Когда ветеран начинал заниматься любимым делом, то есть сваривать или резать что-нибудь, свет мигал не только в доме, но и во всем квартале.
Квартира на Дмитрия Ульянова превратилась в сложнейшую конструкцию, где, не владея приемами, и не имея маршрута, добраться из точки в точку стало не только опасным, но и просто нереальным планом. При этом, по мнению хозяина, все было чрезвычайно удобно, - «не зная броду, не лезь в воду», приговаривал Петр Иванович, передвигаясь по своему жилищу.

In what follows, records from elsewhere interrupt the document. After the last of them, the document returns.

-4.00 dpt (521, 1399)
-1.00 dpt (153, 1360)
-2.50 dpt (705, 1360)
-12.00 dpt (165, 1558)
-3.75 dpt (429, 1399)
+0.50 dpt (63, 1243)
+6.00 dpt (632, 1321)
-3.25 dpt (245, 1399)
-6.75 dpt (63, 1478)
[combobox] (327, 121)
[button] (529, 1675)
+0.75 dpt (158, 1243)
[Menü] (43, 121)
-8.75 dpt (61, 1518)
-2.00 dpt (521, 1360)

Например, оборудованное на каком-то уровне, третьем, или втором, спальное место, отвечало множеству концепций, в первую очередь, концепции безопасности, - найти его было невозможно. В ногах этого центра неги и релаксации, располагался висящий на цепях телевизор «Юность», подпертый снизу удачно найденным обрезком стальной водопроводной трубы. Цепи были, конечно, великоваты для небольшого черно-белого телевизора с постоянно мелькающим экраном - останкинский сигнал не очень дружил с металлургическими пристрастиями ветерана, зато удобство расположения этого окна в мир все окупало.
В довольно гармоничной домашней вселенной товарища Козлова как-то произошла трагедия, широко обкашлянная в «Блевантине» и за ее пределами.
Софья Власьевна (советская власть), в лице местного ЖЭКа, в недобрый час вздумала поменять во всем академическом доме кухонные мойки на новые.
Зачем? Почему? Кому это понадобилось? Никто теперь уже не скажет. Может были какие-то нормы по срокам эксплуатации?
В общем, сегодня правду мы все равно не узнаем.
Старые, изъятые из квартир мойки, сложили во дворе дома по улице Дмитрия Ульянова, в форме пирамиды Майя, но не для привлечения внимания бога Маиса, как вы могли бы подумать, а с целью дальнейшей их отгрузки в утиль.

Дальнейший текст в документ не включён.